Everyone likes to have goals. There is something exciting and encouraging about looking to the future and envisioning how it could be. However, just having a goal is not enough, at least if you want your goal to become a reality. The setting of a goal is easy. Creating a plan of action to achieve your goal can be challenging.
I was listening to Jeff Haden on The Learning Leader Show podcast talk about the importance of having an action plan with steps you can take that will move you closer to the attainment of a goal. This was information I’ve heard a zillion times, but this time, it was like hearing it for the first time. It’s weird how that works!
Like most people, I’ve been guilty of setting goals and not following through with them. I love the end of the year because I focus on what I want the next year to look like and write down a number of very specific goals. Some I achieve, and others I lose track of or don’t make the progress I’d like to.
Upon hearing Jeff’s message, I realized that in all the goal setting I’ve done, I have never actually written out the specific action steps and timeframe to accompany the goal I’d like to achieve. No wonder several of my goals are unattained or forgotten.
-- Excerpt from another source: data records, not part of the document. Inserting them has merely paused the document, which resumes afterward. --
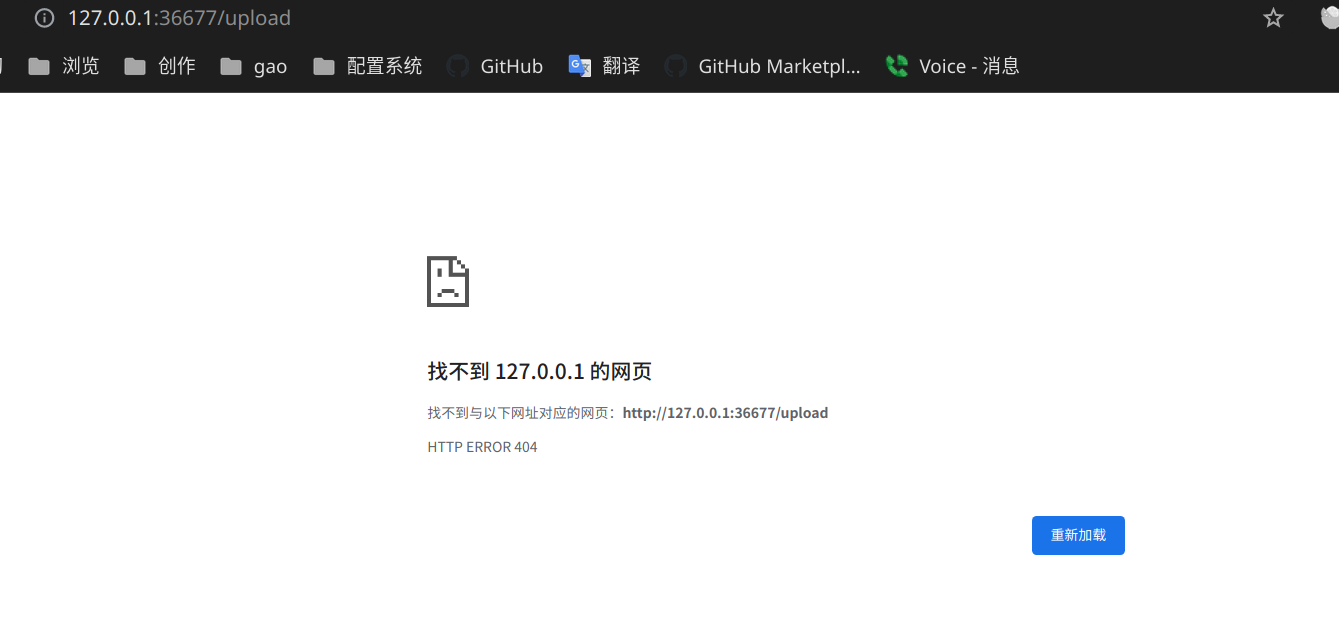This screenshot has height=636, width=1339.
Task: Click the 重新加载 reload button
Action: pos(1078,535)
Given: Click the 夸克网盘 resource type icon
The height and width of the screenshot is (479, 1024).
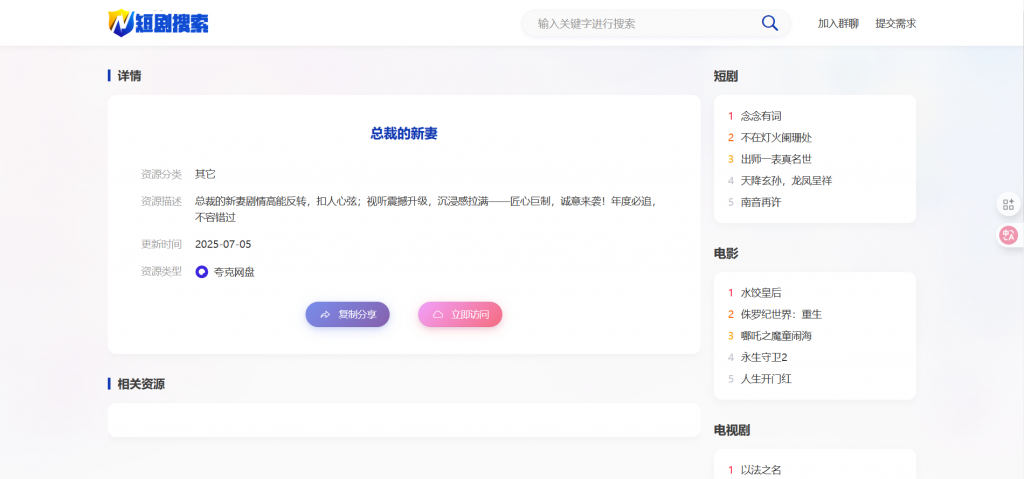Looking at the screenshot, I should point(202,271).
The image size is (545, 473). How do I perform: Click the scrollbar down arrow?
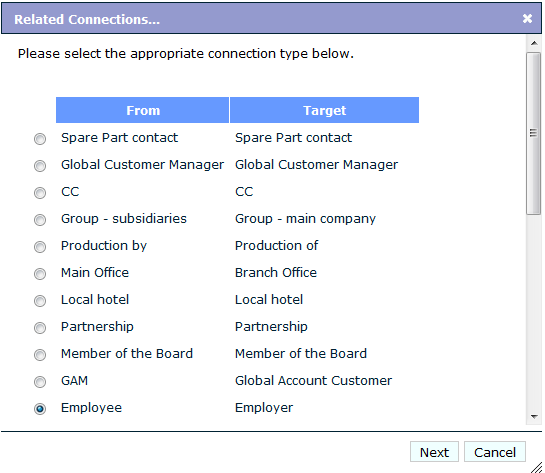tap(534, 416)
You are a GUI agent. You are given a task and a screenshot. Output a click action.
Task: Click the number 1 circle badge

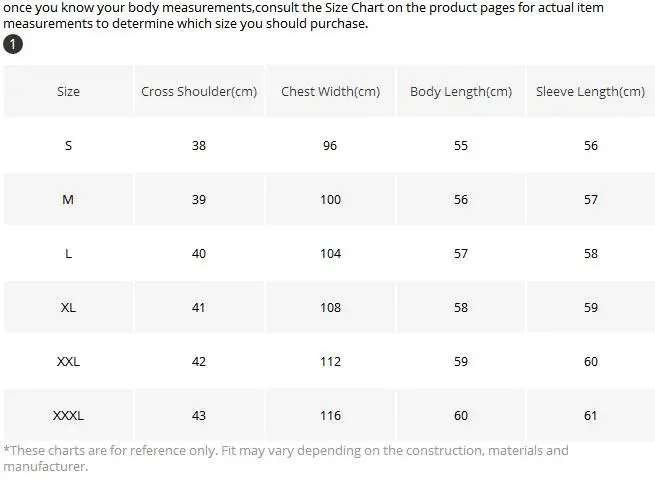pos(14,45)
If I don’t identify what I need to do to attain them, it’s largely just wishful thinking.
It got me thinking, in order to help me reset my existing goals, and get a jump on the system I’ll use for next year’s goals, I think I need to integrate the following concepts:
- Describe the specific goal
- Determine the action steps I’ll need to take to achieve the goal
- Make a plan to take these action steps on a daily, weekly, and monthly basis
- Revisit this plan at least weekly
In addition to the above concepts, it also seems important to break up large goals into a series of smaller goals that take less than 90 days to achieve. Larger goals that take 12 months to achieve can feel overwhelming or breed a false sense that they can be started later since they won’t be realized for quite some time. When broken down into a series of smaller goals we increase the likelihood of building momentum having early success.
If goals are worth having, then we should have a process in place that ensures the greatest probability of seeing them fulfilled.